TASK OBJECTIVE: Exactly as given, repeat all of the entries.

(Saved entries)

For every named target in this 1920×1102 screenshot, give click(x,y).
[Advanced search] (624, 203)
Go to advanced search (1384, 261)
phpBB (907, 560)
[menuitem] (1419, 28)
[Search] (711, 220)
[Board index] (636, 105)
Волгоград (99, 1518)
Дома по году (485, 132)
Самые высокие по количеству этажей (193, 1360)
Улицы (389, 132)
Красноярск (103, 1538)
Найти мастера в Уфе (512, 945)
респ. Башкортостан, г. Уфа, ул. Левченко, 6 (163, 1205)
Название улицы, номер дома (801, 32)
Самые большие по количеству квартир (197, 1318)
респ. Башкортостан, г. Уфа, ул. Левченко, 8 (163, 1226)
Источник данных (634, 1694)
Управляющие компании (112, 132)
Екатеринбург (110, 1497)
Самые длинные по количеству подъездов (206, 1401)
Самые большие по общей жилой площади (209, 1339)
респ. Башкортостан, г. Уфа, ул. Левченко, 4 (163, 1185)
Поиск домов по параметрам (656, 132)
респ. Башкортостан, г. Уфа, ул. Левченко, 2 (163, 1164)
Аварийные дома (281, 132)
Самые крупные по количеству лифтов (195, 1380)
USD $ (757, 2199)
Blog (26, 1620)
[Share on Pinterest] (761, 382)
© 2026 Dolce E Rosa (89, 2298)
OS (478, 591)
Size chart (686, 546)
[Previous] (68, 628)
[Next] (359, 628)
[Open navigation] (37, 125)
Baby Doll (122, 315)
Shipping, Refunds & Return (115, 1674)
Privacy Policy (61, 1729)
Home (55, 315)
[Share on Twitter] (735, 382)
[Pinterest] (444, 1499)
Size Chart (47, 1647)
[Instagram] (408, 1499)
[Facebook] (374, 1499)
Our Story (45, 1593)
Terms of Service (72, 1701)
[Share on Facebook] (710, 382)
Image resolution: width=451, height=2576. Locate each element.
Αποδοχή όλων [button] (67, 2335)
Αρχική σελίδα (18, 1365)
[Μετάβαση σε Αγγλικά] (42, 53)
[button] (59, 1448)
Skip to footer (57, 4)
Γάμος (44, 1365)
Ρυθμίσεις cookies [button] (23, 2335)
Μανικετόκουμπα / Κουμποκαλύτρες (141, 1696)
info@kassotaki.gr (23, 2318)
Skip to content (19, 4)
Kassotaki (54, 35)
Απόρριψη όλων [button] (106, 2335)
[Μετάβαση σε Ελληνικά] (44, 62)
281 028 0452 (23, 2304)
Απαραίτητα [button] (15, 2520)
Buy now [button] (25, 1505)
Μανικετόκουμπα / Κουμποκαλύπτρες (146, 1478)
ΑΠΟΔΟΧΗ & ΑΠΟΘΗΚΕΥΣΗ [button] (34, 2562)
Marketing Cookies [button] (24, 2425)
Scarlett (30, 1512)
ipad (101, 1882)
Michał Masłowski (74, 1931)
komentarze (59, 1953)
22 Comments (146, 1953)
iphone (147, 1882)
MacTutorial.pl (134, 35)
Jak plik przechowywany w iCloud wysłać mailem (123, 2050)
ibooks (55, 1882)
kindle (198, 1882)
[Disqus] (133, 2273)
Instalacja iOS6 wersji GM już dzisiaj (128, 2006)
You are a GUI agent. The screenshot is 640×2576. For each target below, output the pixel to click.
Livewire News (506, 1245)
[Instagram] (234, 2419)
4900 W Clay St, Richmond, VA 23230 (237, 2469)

TASK RESULT:
For every named target in this 1920×1102 screenshot, give click(x,y).
[Advanced search] (624, 203)
Go to advanced search (1384, 261)
phpBB (907, 560)
[menuitem] (1419, 28)
[Search] (711, 220)
[Board index] (636, 105)
Волгоград (99, 1518)
Дома по году (485, 132)
Самые высокие по количеству этажей (193, 1360)
Улицы (389, 132)
Красноярск (103, 1538)
Найти мастера в Уфе (512, 945)
респ. Башкортостан, г. Уфа, ул. Левченко, 6 (163, 1205)
Название улицы, номер дома (801, 32)
Самые большие по количеству квартир (197, 1318)
респ. Башкортостан, г. Уфа, ул. Левченко, 8 (163, 1226)
Источник данных (634, 1694)
Управляющие компании (112, 132)
Екатеринбург (110, 1497)
Самые длинные по количеству подъездов (206, 1401)
Самые большие по общей жилой площади (209, 1339)
респ. Башкортостан, г. Уфа, ул. Левченко, 4 (163, 1185)
Поиск домов по параметрам (656, 132)
респ. Башкортостан, г. Уфа, ул. Левченко, 2 (163, 1164)
Аварийные дома (281, 132)
Самые крупные по количеству лифтов (195, 1380)
USD $ (757, 2199)
Blog (26, 1620)
[Share on Pinterest] (761, 382)
© 2026 Dolce E Rosa (89, 2298)
OS (478, 591)
Size chart (686, 546)
[Previous] (68, 628)
[Next] (359, 628)
[Open navigation] (37, 125)
Baby Doll (122, 315)
Shipping, Refunds & Return (115, 1674)
Privacy Policy (61, 1729)
Home (55, 315)
[Share on Twitter] (735, 382)
[Pinterest] (444, 1499)
Size Chart (47, 1647)
[Instagram] (408, 1499)
[Facebook] (374, 1499)
Our Story (45, 1593)
Terms of Service (72, 1701)
[Share on Facebook] (710, 382)
Image resolution: width=451, height=2576. Locate each element.
Αποδοχή όλων [button] (67, 2335)
Αρχική σελίδα (18, 1365)
[Μετάβαση σε Αγγλικά] (42, 53)
[button] (59, 1448)
Skip to footer (57, 4)
Γάμος (44, 1365)
Ρυθμίσεις cookies [button] (23, 2335)
Μανικετόκουμπα / Κουμποκαλύτρες (141, 1696)
info@kassotaki.gr (23, 2318)
Skip to content (19, 4)
Kassotaki (54, 35)
Απόρριψη όλων [button] (106, 2335)
[Μετάβαση σε Ελληνικά] (44, 62)
281 028 0452 (23, 2304)
Απαραίτητα [button] (15, 2520)
Buy now [button] (25, 1505)
Μανικετόκουμπα / Κουμποκαλύπτρες (146, 1478)
ΑΠΟΔΟΧΗ & ΑΠΟΘΗΚΕΥΣΗ [button] (34, 2562)
Marketing Cookies [button] (24, 2425)
Scarlett (30, 1512)
ipad (101, 1882)
Michał Masłowski (74, 1931)
komentarze (59, 1953)
22 Comments (146, 1953)
iphone (147, 1882)
MacTutorial.pl (134, 35)
Jak plik przechowywany w iCloud wysłać mailem (123, 2050)
ibooks (55, 1882)
kindle (198, 1882)
[Disqus] (133, 2273)
Instalacja iOS6 wersji GM już dzisiaj (128, 2006)
You are a GUI agent. The screenshot is 640×2576. For each target below, output the pixel to click.
Livewire News (506, 1245)
[Instagram] (234, 2419)
4900 W Clay St, Richmond, VA 23230 (237, 2469)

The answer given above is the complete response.